Labeling of Disease-Modifying Therapies for Neurodegenerative Disorders

Abstract

Neurodegenerative disorders are characterized by progressive degeneration of nerve cells resulting in functional decline of cognition and/or movement. As the prevalence of many of these disorders increases with the aging global population, there is an urgent need for disease-modifying drugs that will halt or slow the progression of these devastating diseases. A summary of the scientific information needed to guide the safe and effective use of a drug is provided in the product label in which the indication section should clearly state the treatment concept, e.g., distinguish between symptomatic, preventive, and curative treatments. However, a review of the United States (US) and European Union (EU) product labels for disease-modifying multiple sclerosis (MS) drugs reveals that the indications are not aligned with the regulatory guidance on labeling. Indication claims such as "delay of accumulation of disability" and "slowing of disease progression" were previously accepted by the US Food and Drug Administration (FDA) and the European Medicines Agency (EMA); however, all recently approved MS drugs include no such specification of the treatment concept in the label indication sections despite similar clinical data packages supporting the approvals. Coincidently, the FDA and EMA therapeutic guidelines pertaining to development of drugs for treatment of neurodegenerative disorders have changed from providing recommendations for specific disease modification label claims to a more general focus on the clinical development approach. Our analysis of MS drug labels could imply that the FDA and EMA may be unlikely to accept disease modification-related indication claims for drugs to treat neurodegenerative disorders in general. We envision that a potential disease-modifying effect is more likely to be inferred from the label descriptions of the mechanism of action, clinical efficacy data and trial design, and target patient population. This poses a challenge for communication of the clinical benefit in a language that can be easily understood by patients and prescribers.

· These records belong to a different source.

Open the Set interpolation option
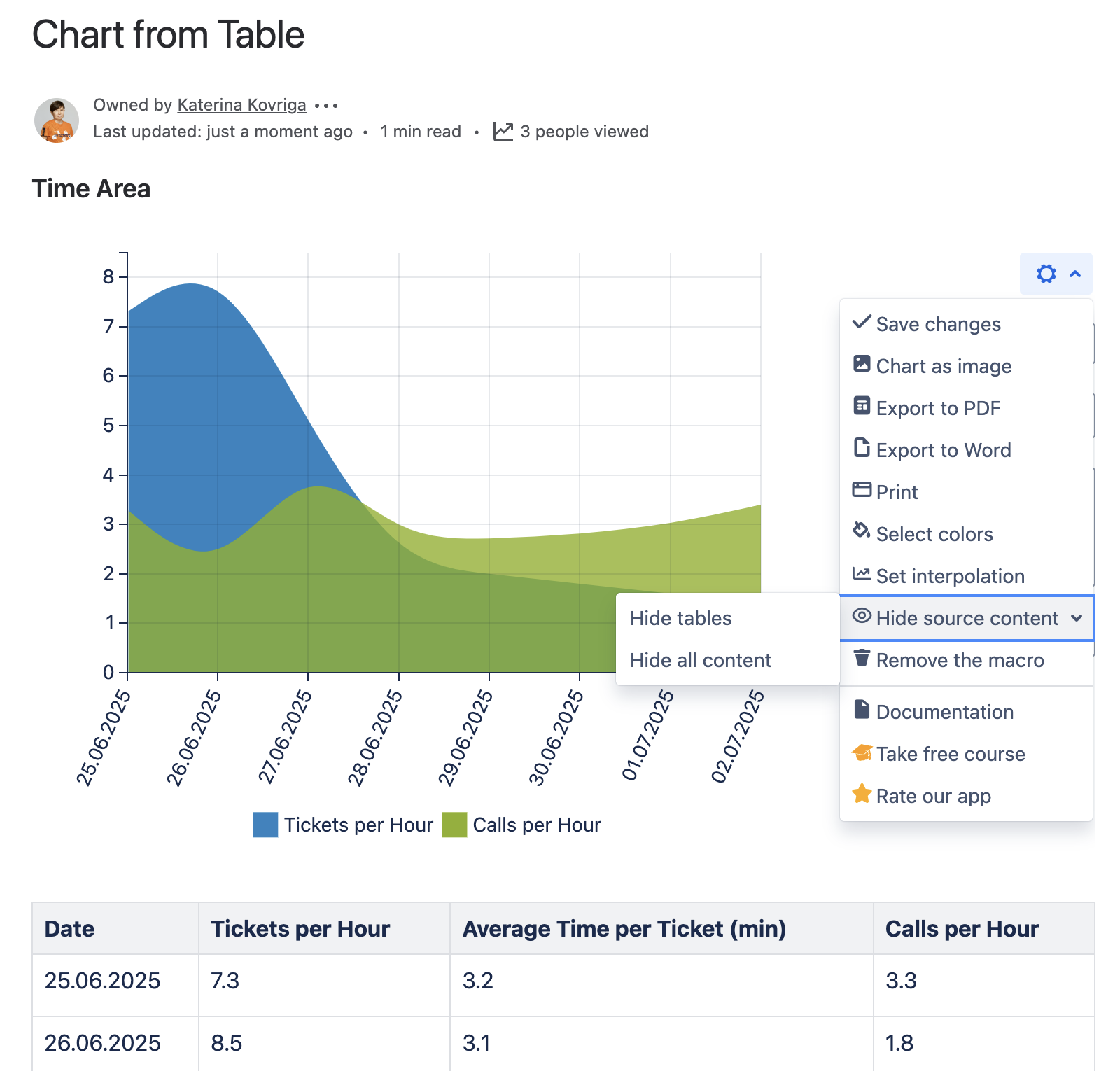The height and width of the screenshot is (1071, 1120). click(950, 576)
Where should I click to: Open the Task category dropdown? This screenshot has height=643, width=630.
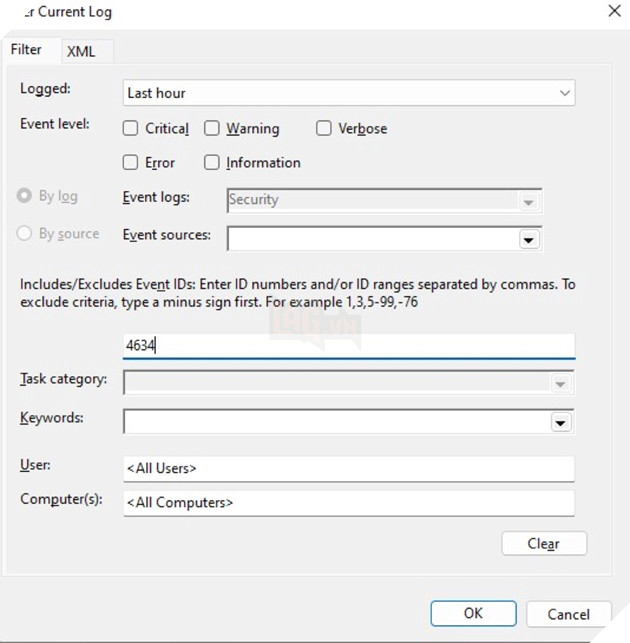tap(560, 384)
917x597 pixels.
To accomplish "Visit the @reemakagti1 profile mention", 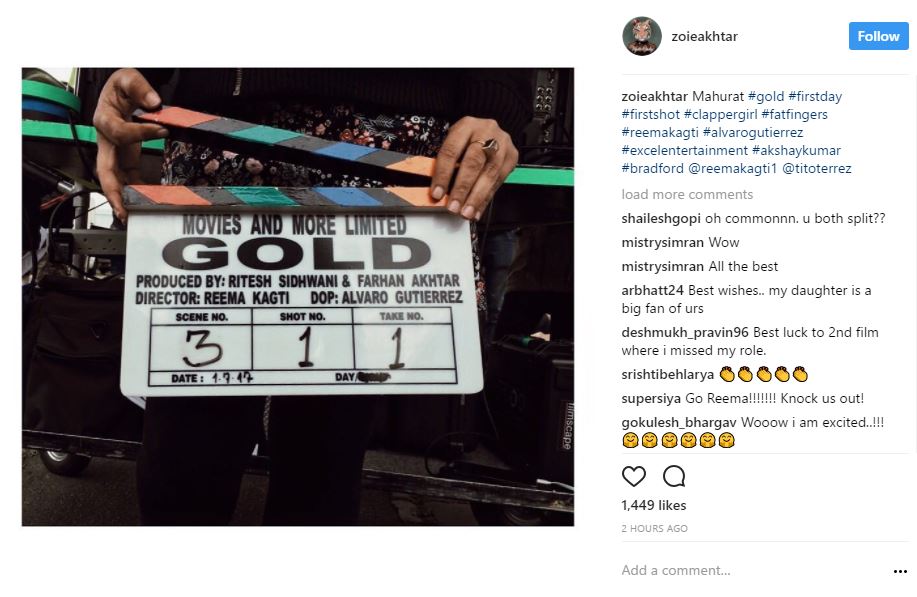I will coord(732,168).
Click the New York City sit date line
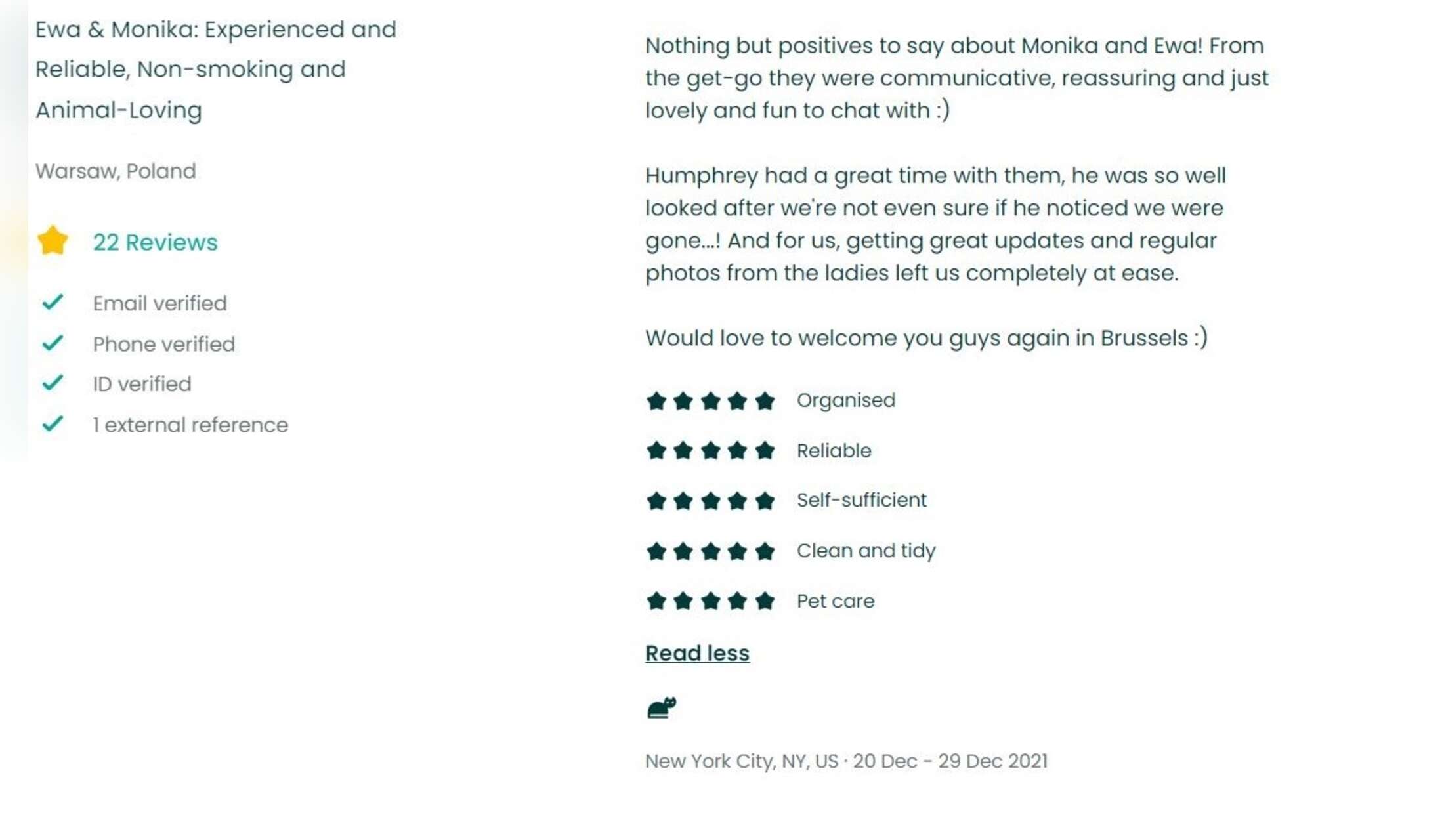 click(846, 761)
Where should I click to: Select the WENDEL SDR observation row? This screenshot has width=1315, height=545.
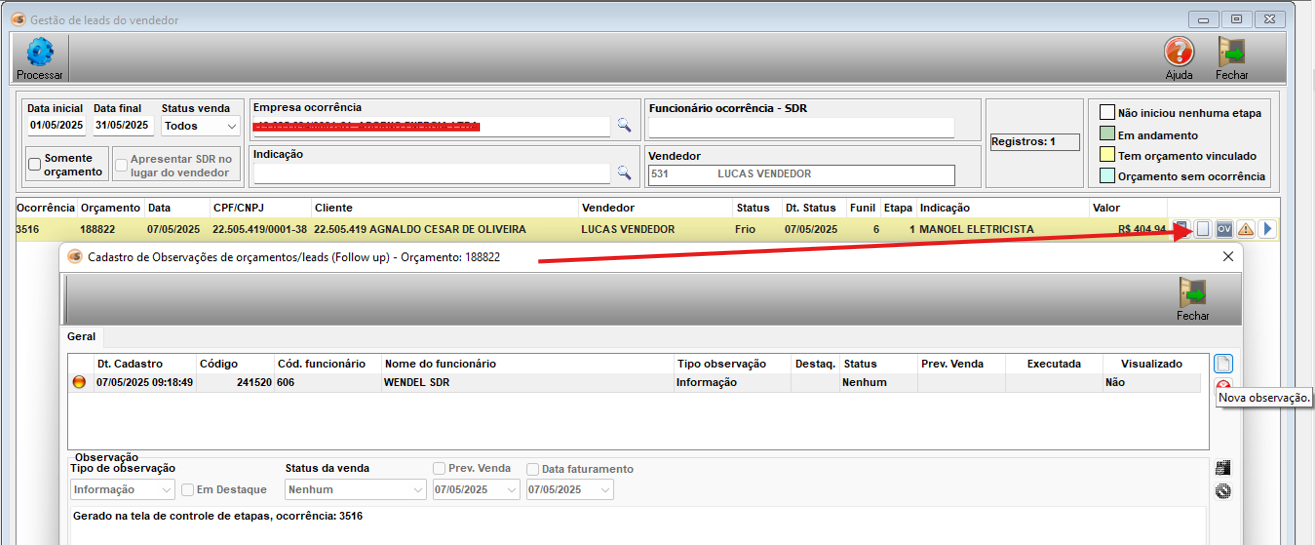point(420,382)
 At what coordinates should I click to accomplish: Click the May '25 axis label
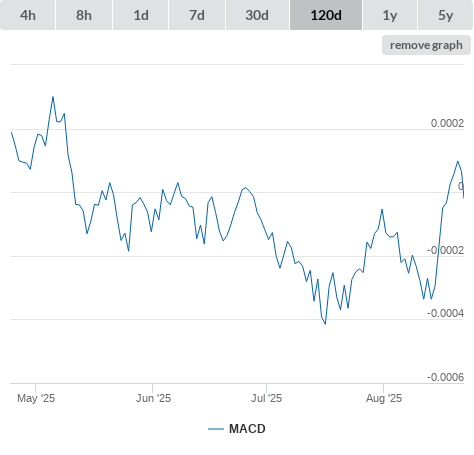[x=36, y=398]
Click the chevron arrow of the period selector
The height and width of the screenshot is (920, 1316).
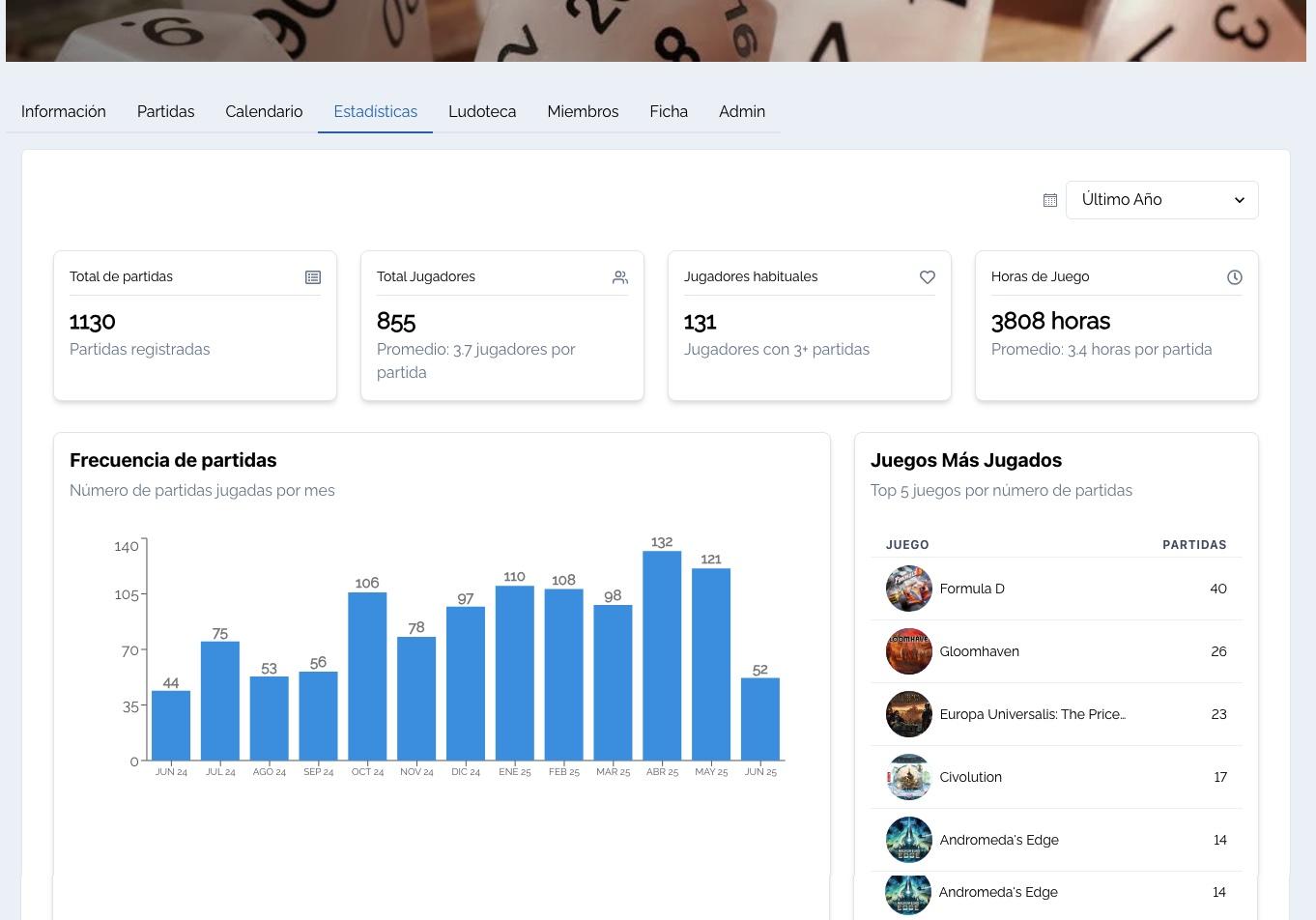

Keywords: European Medicines Agency; US Food and Drug Administration; disease modification; indication; label; neurodegenerative disorders; regulatory guidelines.

Figure 1

Historical development in FDA (A) and CHMP (B) Alzheimer's disease (AD) development guidelines with respect to disease modification terminology and reference to actual label claims. Examples of terminology applied in the respective guidelines are shown. The first CHMP guideline for development of drugs to treat AD and other dementias was adopted by the CHMP in 2008 (30). A CHMP discussion paper on AD and other dementias was published in 2014 (31) as part of the revision of the guideline, which was finally adopted by the CHMP in 2018 (3). The FDA released its first draft guidance pertaining to AD (antidementia drugs) in 1990 (32). The FDA draft guidance for industry pertaining to the pre-dementia stages of AD was first published in 2013 (33) and replaced with an updated version in 2018 (7).

Figure 2

Original indications (abbreviated) of medicines approved for treatment of multiple sclerosis in both the US (FDA) and the EU (via the EMA Centralized Procedure). Numbers in oval blue and read shapes signify approval year. Blue/gray shading signifies that the sponsor applied for an indication with disease modification-related terminology in the EU. Daclizumab was withdrawn in the EU in 2018.

Figure 3

Summary overview of the pivotal clinical data (type of control group and clinical outcomes) supporting FDA and EMA approvals of the relapsing MS indication. Relapse measures included one or more of the following efficacy endpoints: annual relapse/exacerbation rate or proportion of patients free from relapses/exacerbation at a given time. Disability progression measures included an evaluation of progression of disability using the Kurtzke's Expanded Disability Status Scale (EDSS). MRI measures included MRI derived parameters used for monitoring CNS lesions. Green, statistically significant positive outcome(s); yellow, ambiguous positive/negative outcomes; red, statistically insignificant outcome(s); P, (co-)primary outcome measure; S, secondary outcome measure. ⁱFDA accelerated approval based on 1-year data, meaning the co-primary endpoint of 2-year disability progression was not included in support of the FDA approval. ⁱⁱOnly the placebo-controlled pivotal trial was positive on the disability progression measure. ⁱⁱⁱOnly one of the two active-controlled pivotal trials was positive on the disability progression measure. ^ivOne of the pivotal studies was clearly positive on all MRI measures, while the second study showed mixed results. ^vThe active-controlled pivotal trial showed mixed disability progression results.

Figure 4

Selected examples of indications of disease-modifying drugs for rheumatoid arthritis (A), amyotrophic lateral sclerosis (B), spinal muscular atrophy (C), and CHMP regulatory guideline use of disease modification-related terminology.